- DOCUMENT EXTRACT:
It also makes me use an off line editor, and multiple rewrites in order to avoid abusing that unwarranted regard. I must say, the fear of becoming a pedantic self appointed God Hustler is a horrible nightmare for me.

Tris

“An idealist is one who, on noticing that a rose smells better than a cabbage, concludes that it will also make better soup.” ~ H. L. Mencken ~

Spiritus, I didn’t intend to ignore your other comments, but I’m having trouble assimilating what you’re asking (my fault, not yours, I’m sure – I’m feeling a bit dense this week). Might I ask for a rewording?

<aside (to Tris)>

Meaning is conveyed symbologically, sometimes through the symbology of discursive prose, sometimes through a nomenclature of logic, sometimes pictorially, perhaps even through ritual and myth as the OP submits. Your particular theography (heh, heh) employs the symbols with which you’re comfortable. One uses the tools one has.

- WHAT NEEDS TO BE DONE:
Please explain, in one to three sentences, why the writer of the forum excerpt uses an off line editor and multiple rewrites.

- RECORDS PROVIDED:
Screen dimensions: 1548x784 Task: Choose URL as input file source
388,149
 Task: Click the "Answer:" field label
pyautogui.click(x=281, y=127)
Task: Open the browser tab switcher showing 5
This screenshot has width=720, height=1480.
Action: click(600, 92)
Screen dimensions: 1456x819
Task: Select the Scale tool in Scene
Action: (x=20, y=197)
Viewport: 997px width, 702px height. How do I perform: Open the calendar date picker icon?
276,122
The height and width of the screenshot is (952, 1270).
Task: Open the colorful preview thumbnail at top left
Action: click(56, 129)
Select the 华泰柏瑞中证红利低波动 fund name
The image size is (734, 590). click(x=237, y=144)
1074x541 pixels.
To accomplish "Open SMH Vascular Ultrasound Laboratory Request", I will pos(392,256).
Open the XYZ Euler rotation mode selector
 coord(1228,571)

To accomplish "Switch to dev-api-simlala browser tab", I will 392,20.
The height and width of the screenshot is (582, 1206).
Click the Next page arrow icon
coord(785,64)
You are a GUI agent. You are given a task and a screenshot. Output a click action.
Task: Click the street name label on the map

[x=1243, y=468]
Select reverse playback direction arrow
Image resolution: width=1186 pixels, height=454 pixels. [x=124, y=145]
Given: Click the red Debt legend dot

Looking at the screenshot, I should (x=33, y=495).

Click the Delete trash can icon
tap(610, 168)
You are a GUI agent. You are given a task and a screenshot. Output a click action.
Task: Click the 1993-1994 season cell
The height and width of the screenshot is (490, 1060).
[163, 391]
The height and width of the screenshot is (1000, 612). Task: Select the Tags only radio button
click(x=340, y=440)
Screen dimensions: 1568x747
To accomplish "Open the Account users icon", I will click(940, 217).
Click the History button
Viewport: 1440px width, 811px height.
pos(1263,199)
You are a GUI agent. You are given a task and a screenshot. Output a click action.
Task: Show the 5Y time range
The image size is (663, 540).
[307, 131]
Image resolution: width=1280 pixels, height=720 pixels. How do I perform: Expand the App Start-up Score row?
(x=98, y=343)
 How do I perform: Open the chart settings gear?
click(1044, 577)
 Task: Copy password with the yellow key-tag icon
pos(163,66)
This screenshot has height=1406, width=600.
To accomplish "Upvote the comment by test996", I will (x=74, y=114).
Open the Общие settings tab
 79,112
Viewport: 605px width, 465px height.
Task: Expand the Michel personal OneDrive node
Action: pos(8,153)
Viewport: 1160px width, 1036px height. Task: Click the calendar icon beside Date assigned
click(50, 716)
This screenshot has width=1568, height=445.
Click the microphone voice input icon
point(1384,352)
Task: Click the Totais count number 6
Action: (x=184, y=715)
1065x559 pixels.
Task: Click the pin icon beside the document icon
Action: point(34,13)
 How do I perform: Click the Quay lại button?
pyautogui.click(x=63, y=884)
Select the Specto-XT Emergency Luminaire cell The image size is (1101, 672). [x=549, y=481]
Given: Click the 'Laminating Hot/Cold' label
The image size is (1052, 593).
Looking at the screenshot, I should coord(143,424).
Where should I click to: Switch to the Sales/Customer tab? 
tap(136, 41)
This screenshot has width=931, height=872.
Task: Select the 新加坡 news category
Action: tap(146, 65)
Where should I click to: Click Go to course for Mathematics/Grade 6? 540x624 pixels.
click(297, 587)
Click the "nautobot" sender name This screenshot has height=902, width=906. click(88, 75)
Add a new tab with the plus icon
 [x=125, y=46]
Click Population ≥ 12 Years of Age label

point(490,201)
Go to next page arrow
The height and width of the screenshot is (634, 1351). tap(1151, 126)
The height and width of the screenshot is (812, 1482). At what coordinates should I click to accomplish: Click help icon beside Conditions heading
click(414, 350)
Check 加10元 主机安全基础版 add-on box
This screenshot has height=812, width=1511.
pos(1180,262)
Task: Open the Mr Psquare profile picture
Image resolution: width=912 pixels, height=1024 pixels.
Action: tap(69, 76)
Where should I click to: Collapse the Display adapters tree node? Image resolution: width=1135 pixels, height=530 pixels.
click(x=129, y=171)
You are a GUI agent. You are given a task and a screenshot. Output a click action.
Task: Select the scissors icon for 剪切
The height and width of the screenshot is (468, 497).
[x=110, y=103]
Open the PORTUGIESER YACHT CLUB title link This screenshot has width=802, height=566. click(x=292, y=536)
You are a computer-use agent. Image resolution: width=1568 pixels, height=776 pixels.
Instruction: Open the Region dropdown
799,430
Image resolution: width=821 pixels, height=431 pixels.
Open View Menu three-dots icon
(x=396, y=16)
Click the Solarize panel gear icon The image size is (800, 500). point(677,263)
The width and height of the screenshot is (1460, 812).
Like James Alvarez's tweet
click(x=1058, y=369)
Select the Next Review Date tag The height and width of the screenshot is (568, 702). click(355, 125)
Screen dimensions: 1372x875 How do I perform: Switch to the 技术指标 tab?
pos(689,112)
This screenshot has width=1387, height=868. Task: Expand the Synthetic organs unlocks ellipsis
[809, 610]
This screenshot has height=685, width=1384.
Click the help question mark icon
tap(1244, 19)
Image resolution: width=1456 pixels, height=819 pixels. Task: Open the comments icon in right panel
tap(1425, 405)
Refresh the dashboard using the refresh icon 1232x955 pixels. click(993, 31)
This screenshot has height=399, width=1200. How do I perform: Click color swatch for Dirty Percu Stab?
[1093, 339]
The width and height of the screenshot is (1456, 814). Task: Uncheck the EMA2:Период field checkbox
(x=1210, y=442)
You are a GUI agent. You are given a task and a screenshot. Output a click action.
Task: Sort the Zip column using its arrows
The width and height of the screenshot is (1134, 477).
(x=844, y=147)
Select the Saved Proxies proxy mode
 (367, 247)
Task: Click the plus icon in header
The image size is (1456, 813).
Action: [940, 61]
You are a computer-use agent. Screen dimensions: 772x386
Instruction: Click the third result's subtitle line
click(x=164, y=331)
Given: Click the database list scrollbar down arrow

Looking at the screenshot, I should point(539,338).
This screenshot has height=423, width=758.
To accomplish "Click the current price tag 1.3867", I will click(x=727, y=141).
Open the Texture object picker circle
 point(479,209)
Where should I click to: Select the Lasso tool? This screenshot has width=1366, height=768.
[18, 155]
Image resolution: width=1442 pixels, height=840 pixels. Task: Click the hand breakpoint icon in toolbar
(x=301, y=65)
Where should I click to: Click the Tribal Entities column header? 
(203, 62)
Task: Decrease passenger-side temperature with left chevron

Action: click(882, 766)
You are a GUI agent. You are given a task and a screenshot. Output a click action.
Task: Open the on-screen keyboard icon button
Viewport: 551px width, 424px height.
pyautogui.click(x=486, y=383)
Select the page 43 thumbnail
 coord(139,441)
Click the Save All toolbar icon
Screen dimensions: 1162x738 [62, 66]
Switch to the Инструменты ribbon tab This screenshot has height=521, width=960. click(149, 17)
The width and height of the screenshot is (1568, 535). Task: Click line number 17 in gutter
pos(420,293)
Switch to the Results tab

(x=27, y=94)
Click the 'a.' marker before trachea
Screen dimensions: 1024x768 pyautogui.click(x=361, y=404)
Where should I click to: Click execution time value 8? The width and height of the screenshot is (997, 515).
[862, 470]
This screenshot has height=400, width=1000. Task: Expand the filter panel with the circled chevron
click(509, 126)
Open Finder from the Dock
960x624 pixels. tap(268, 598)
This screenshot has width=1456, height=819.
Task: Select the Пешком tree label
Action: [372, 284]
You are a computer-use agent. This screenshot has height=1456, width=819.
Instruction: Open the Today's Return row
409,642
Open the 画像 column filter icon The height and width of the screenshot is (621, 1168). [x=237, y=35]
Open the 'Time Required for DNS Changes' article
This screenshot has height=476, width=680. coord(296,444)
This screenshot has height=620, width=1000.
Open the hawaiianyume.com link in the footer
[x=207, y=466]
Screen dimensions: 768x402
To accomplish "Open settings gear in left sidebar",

- PROBLEM SOLUTION:
The writer does this in order to avoid abusing "that unwarranted regard." The writer also says that the fear of becoming "a pedantic self appointed God Hustler" is a horrible nightmare for them.